In the almost 90 years the Academy Awards have been held, most of the categories have been established early in its history. By 1950, the Oscar categories we’ve come to know were pretty well set. Since then, only two categories have been added. Best Makeup and Hairstyling made its appearance in 1981, but the most recent award for Best Animated Feature has only been around for a mere 15 years. That’s not to say there haven’t been great animated films before 2001, it’s just that there wasn’t much competition. A few won special, technical Oscars for their efforts, but Disney’s animated films would have won many of the previous years’ Oscars just by default if the Award existed before the 21st century. This week’s two movies look at some winners in the up-and-coming Best Animated Feature Oscar category.
Shrek
Year: 2001
Rating: PG
Length: 90 minutes / 1.5 hours
As I’ve written about before, DreamWorks was able to make the first dent in the monolithic Disney animation empire. Partly because they provided some competition in a very narrow and difficult field of film, DreamWorks essentially made it so the Best Animated Feature Oscar could be possible. Almost in recognition of this feat, four years after their first feature film, DreamWorks would walk home with the very first Best Animated Feature Oscar for Shrek (2001). Up until this point, only Snow White and the Seven Dwarves (1937), Who Framed Roger Rabbit (1988), and Toy Story (1995) had been given any Oscars for their animated efforts, and only because they had been trailblazers of the craft. Still, Shrek set the stage to show that technology had advanced to a point where animated feature films could be produced in a much shorter timeframe, thus giving Disney a run for its money.

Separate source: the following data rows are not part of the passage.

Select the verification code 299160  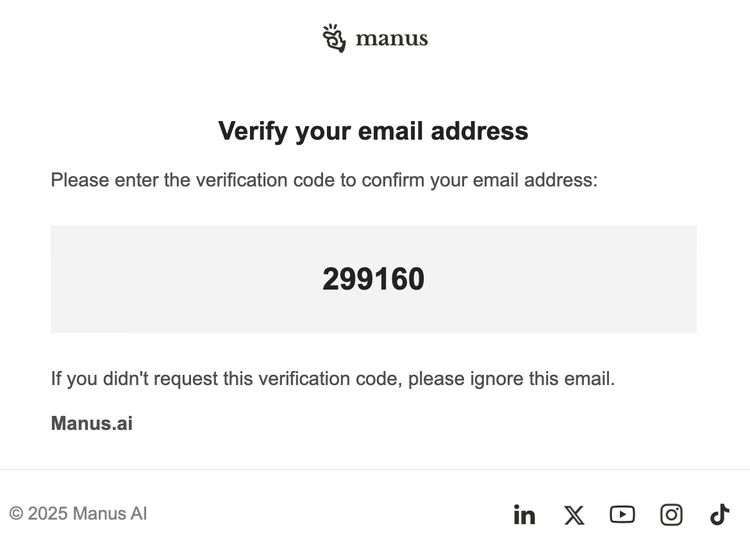[x=373, y=279]
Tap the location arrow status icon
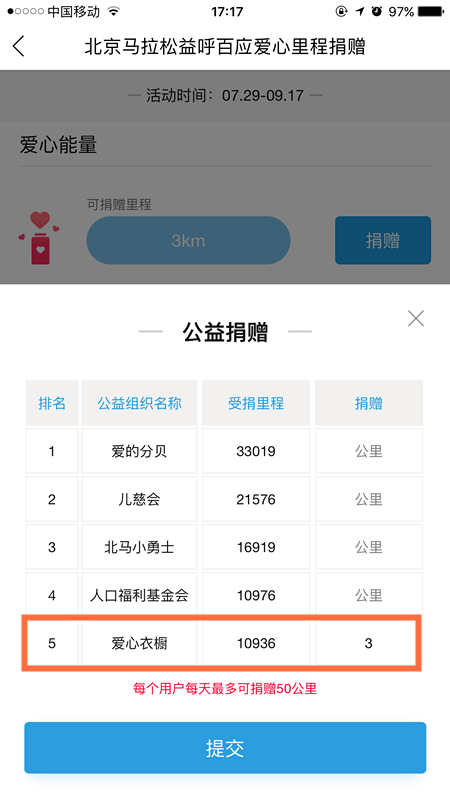 tap(360, 11)
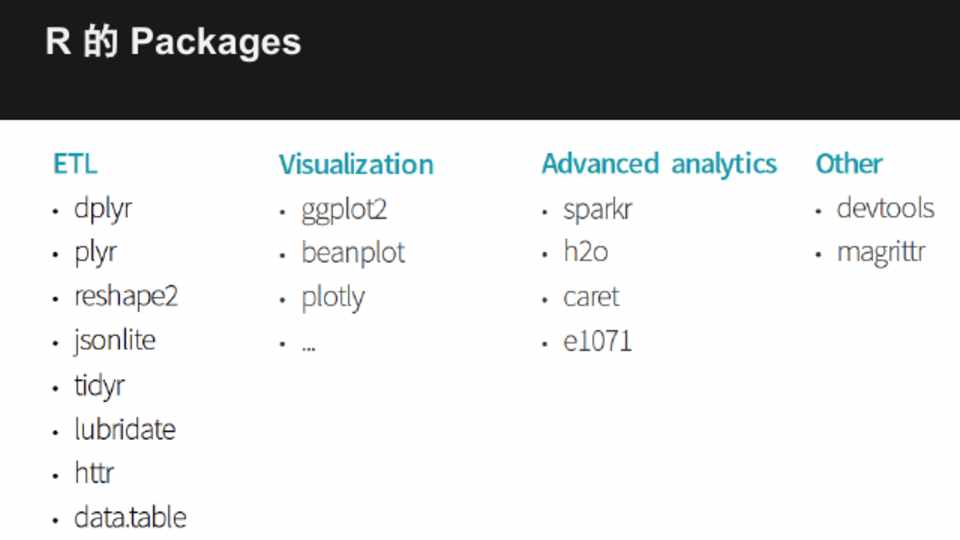
Task: Click the beanplot entry
Action: click(x=353, y=253)
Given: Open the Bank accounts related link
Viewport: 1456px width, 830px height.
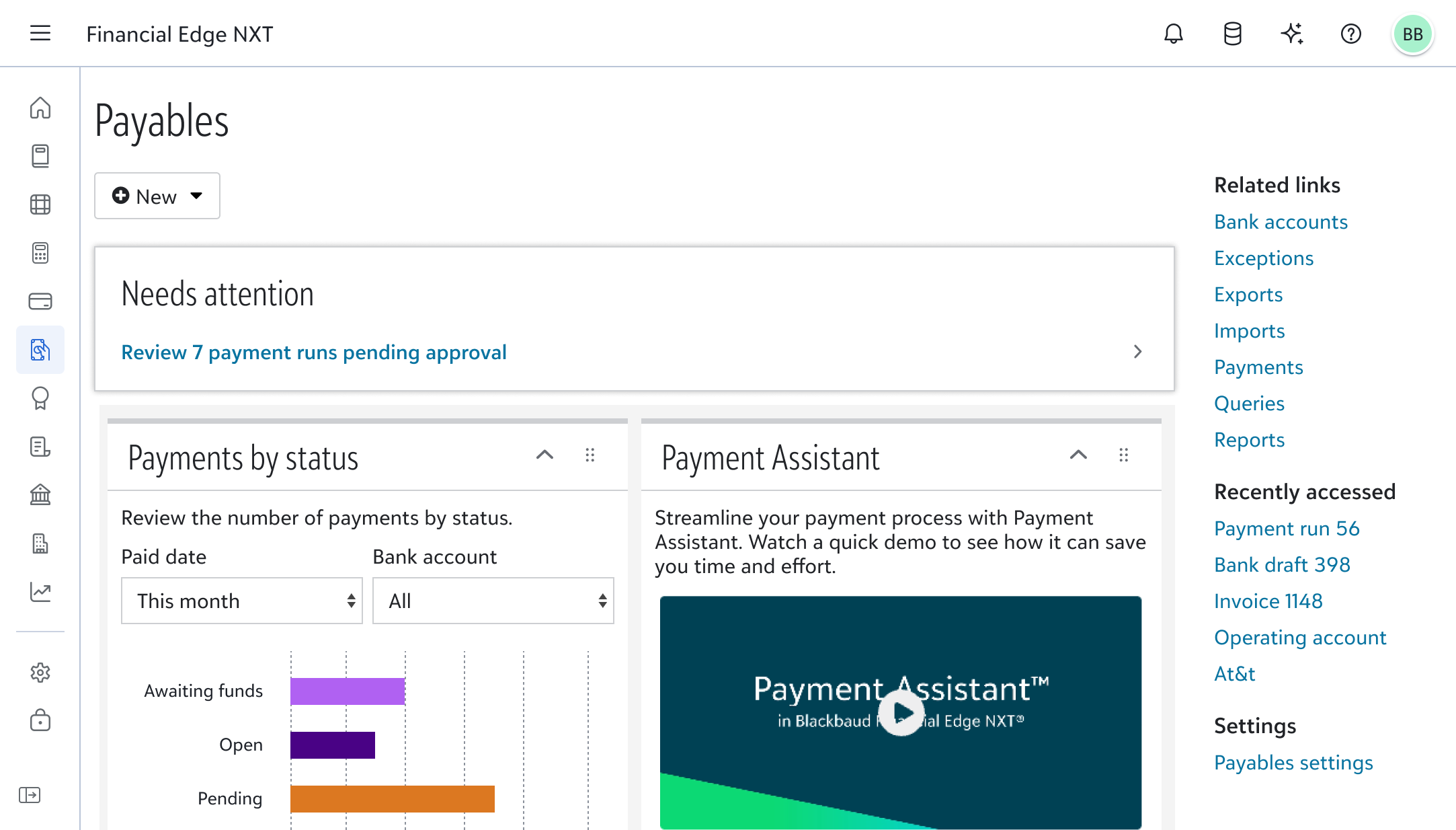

It is almost fitting that Shrek was able to win Best Animated Feature, considering how many Disney films it parodied by placing all of fairytale-dom in a single universe (much like what Disney has since done with the TV show, Once Upon a Time). While there are references to Snow White and the Seven Dwarves, Peter Pan (1953), Sleeping Beauty (1959), and Pinocchio (1940), the main thrust of the film is a classic adventure of a damsel in distress. However, the “knight in shining armor” is that of the eponymous Shrek (Michael Myers), an ogre trying his best to keep his life in an isolated swamp in a state of status quo. While Shrek and the now-rescued Princess Fiona (Cameron Diaz) couldn’t be any more different, a secret event that happens to Fiona at night threatens to reveal that they might, in fact, be more similar than initially thought.
Up
Year: 2009
Rating: PG
Length: 96 minutes / 1.6 hours
One of the qualms many critics have with this new Oscar category is that it essentially hamstrings the film nominated for Best Animated Feature from winning Best Picture overall. Now, an animated film being nominated for the top award is exceedingly rare, but it had happened before the Animated Feature category was even established. In 1991, 10 years before Shrek won the unprecedented award, Beauty and the Beast was nominated for Best Picture, losing out to The Silence of the Lambs (1991). However, when the nomination procedures for Best Picture changed in 2009, we suddenly saw an addition to the nominee list: an animated film. With 10 movies now able to be in the running, Up (2009) was nominated for both Best Picture and Best Animated Feature, only managing to win the latter. A year later, Toy Story 3 (2010) would repeat this feat to the same result.
Following a beautiful, touching, and speechless segment detailing the lives of Ellie and Carl Fredricksen (Edward Asner), we find the elderly widower planted firmly in the path of a new construction project. In a final, last-ditch effort to accomplish the goal to live next to Paradise Falls, Carl outfits his house with a plethora of colorful helium balloons, lifting it away to South America. Unfortunately, an accidental stowaway by the name of Russell (Jordan Nagai) is taken along for the ride. The young child just wanted to help Carl so he could earn his last Wilderness Explorer badge: assisting the elderly. When the house lands, the two of them soon realize they have nearly made it to Paradise Falls. As they take the house to its final resting place, they must deal with a strange bird and the former hero who has been trying to catch it.